======== Recorded information

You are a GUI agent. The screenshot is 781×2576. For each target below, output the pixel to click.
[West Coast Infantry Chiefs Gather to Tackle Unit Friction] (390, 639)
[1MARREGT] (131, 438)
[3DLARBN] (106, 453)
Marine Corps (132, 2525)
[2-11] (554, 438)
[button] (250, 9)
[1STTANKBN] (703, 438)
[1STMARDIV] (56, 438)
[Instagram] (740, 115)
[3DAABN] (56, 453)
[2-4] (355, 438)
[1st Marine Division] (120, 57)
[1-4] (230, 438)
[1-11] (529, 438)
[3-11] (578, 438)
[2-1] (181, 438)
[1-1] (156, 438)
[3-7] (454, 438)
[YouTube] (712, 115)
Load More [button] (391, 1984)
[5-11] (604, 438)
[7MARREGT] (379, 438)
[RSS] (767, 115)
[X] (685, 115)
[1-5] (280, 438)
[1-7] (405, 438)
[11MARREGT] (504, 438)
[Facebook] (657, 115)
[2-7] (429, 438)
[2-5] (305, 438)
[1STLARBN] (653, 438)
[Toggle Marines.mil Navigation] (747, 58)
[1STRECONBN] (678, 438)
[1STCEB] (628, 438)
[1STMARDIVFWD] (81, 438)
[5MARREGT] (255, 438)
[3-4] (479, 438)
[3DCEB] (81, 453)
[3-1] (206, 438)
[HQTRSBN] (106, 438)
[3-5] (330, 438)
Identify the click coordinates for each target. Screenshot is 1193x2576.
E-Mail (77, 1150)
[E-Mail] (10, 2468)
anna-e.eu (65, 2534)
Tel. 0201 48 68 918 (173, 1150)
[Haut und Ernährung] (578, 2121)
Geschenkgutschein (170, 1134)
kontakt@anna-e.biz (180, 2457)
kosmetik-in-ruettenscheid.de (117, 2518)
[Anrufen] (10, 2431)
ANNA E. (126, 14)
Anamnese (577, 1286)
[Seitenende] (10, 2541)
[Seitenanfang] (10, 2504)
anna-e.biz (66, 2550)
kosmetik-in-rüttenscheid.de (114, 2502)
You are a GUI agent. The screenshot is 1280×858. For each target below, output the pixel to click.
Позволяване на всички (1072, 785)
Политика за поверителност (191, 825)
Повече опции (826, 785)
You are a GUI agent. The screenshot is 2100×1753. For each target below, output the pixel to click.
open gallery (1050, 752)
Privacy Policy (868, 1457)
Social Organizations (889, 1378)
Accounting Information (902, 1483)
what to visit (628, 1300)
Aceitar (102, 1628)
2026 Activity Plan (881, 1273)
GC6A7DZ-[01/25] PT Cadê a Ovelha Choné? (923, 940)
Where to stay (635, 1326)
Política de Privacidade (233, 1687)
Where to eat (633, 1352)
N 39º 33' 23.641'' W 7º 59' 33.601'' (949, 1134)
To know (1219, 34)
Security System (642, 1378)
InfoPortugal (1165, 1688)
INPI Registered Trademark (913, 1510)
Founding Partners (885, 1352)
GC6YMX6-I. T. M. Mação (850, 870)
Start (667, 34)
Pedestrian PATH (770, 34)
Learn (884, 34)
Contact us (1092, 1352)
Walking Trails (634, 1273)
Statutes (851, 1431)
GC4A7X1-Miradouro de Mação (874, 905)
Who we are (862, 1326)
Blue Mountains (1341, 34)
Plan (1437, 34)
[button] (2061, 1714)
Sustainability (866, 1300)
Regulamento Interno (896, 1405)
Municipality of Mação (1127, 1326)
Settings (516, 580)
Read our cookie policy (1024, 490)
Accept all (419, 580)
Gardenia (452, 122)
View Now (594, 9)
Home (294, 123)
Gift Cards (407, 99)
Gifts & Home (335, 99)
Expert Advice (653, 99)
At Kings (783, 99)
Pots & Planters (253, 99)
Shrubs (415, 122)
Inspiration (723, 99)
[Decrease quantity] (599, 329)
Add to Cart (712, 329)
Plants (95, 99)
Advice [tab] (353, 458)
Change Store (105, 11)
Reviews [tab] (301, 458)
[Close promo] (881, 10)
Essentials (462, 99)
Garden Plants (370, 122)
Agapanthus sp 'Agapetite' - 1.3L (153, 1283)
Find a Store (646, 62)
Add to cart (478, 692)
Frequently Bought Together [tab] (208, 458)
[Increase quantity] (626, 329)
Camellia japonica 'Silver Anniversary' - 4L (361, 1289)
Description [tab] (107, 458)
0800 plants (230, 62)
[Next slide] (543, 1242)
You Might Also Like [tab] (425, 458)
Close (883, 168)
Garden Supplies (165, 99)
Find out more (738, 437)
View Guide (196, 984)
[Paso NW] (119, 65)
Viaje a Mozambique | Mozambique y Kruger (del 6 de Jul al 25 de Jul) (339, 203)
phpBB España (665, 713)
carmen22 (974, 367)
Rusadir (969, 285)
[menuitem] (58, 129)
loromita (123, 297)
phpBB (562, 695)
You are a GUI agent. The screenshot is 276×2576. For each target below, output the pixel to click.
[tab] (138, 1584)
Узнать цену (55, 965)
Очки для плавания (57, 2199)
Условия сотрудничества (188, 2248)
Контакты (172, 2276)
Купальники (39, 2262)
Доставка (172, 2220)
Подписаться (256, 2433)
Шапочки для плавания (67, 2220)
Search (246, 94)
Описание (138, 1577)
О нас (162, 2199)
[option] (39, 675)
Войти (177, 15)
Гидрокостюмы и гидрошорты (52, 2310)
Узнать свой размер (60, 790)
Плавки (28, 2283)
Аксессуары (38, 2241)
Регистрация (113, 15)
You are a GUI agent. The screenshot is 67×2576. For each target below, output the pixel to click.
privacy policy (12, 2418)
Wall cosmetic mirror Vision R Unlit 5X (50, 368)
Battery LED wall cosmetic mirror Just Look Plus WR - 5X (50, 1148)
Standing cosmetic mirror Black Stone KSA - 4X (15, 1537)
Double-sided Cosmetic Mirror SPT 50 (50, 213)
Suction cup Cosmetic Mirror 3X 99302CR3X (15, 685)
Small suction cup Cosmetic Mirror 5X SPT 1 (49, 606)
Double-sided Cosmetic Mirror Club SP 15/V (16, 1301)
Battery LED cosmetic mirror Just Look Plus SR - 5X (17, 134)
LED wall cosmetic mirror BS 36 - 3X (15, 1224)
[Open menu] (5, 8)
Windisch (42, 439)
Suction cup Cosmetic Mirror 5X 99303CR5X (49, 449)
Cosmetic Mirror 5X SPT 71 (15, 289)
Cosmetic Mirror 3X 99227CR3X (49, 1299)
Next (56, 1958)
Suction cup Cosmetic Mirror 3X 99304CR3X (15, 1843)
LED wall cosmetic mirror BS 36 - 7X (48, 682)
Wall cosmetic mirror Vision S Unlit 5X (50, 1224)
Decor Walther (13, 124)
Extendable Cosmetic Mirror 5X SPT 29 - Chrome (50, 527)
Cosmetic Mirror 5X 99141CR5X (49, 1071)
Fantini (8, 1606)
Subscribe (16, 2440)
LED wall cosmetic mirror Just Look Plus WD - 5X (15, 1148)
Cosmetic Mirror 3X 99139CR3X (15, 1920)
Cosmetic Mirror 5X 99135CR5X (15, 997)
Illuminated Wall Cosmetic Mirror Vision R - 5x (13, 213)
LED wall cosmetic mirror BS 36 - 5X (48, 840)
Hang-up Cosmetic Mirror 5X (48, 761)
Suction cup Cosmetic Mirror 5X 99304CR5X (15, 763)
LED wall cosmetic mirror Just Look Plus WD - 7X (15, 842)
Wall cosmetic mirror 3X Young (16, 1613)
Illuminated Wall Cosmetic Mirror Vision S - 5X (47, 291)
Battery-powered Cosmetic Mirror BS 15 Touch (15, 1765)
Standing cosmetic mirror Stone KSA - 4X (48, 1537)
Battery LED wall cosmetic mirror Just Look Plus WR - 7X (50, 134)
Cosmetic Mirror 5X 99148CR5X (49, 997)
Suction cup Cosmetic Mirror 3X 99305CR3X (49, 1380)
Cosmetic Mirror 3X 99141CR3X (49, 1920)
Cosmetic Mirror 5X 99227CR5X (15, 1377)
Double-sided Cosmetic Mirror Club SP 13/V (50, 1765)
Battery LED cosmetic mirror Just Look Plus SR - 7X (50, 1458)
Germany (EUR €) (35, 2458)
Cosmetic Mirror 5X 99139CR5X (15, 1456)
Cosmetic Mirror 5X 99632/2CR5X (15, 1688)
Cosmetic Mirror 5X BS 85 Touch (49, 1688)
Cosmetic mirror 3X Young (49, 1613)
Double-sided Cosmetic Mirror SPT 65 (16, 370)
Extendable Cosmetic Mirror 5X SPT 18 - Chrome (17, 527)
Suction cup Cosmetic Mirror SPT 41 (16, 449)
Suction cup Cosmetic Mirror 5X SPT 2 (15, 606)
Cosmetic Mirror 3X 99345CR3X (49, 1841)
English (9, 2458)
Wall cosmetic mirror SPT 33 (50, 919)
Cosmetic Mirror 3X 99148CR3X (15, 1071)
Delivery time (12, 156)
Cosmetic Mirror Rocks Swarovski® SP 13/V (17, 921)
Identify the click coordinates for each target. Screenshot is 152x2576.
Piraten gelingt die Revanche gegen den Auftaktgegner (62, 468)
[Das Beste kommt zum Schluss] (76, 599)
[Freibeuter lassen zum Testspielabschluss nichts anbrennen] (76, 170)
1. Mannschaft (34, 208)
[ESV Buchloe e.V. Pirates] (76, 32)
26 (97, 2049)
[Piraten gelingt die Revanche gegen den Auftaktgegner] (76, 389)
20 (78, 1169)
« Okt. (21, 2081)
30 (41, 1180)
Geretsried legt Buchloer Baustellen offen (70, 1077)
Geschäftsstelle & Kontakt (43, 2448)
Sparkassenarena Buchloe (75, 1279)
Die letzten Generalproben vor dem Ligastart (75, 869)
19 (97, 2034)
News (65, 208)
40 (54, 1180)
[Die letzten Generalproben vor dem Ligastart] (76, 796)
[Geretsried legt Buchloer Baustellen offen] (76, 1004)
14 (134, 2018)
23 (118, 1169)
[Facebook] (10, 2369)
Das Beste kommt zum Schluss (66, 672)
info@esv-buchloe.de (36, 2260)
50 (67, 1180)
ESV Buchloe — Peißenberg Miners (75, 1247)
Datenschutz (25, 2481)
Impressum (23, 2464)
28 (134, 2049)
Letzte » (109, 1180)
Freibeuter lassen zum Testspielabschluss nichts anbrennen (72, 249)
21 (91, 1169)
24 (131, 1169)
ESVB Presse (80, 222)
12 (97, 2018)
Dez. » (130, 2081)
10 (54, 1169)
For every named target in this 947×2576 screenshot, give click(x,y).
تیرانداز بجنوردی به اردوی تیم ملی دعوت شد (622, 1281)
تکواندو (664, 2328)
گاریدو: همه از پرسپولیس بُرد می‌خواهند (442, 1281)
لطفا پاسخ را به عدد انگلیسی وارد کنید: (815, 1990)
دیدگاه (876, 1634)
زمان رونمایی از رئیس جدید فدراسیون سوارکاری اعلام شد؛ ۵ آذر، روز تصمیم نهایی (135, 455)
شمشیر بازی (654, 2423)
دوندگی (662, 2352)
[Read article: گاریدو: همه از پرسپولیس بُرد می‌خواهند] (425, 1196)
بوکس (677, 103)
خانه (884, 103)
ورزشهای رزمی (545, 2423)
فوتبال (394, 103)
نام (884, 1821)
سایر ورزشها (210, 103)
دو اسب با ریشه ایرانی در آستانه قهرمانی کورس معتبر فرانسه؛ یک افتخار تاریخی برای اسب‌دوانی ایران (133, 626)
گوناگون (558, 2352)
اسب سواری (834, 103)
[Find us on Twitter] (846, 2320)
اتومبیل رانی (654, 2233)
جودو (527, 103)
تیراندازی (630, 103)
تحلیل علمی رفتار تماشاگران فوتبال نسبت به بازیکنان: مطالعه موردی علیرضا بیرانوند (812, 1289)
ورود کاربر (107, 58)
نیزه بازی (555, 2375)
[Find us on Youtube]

================

■ What the exercise asks:
Could you return exactly the lines above from the line with "Войти (177, 15)" to the line with "LED wall cosmetic mirror Just Look Plus WD - 5X", both included, and nothing else?

■ Result of the task:
Войти (177, 15)
Гидрокостюмы и гидрошорты (52, 2310)
Узнать свой размер (60, 790)
Плавки (28, 2283)
Аксессуары (38, 2241)
Регистрация (113, 15)
You are a GUI agent. The screenshot is 67×2576. For each target below, output the pixel to click.
privacy policy (12, 2418)
Wall cosmetic mirror Vision R Unlit 5X (50, 368)
Battery LED wall cosmetic mirror Just Look Plus WR - 5X (50, 1148)
Standing cosmetic mirror Black Stone KSA - 4X (15, 1537)
Double-sided Cosmetic Mirror SPT 50 (50, 213)
Suction cup Cosmetic Mirror 3X 99302CR3X (15, 685)
Small suction cup Cosmetic Mirror 5X SPT 1 (49, 606)
Double-sided Cosmetic Mirror Club SP 15/V (16, 1301)
Battery LED cosmetic mirror Just Look Plus SR - 5X (17, 134)
LED wall cosmetic mirror BS 36 - 3X (15, 1224)
[Open menu] (5, 8)
Windisch (42, 439)
Suction cup Cosmetic Mirror 5X 99303CR5X (49, 449)
Cosmetic Mirror 5X SPT 71 (15, 289)
Cosmetic Mirror 3X 99227CR3X (49, 1299)
Next (56, 1958)
Suction cup Cosmetic Mirror 3X 99304CR3X (15, 1843)
LED wall cosmetic mirror BS 36 - 7X (48, 682)
Wall cosmetic mirror Vision S Unlit 5X (50, 1224)
Decor Walther (13, 124)
Extendable Cosmetic Mirror 5X SPT 29 - Chrome (50, 527)
Cosmetic Mirror 5X 99141CR5X (49, 1071)
Fantini (8, 1606)
Subscribe (16, 2440)
LED wall cosmetic mirror Just Look Plus WD - 5X (15, 1148)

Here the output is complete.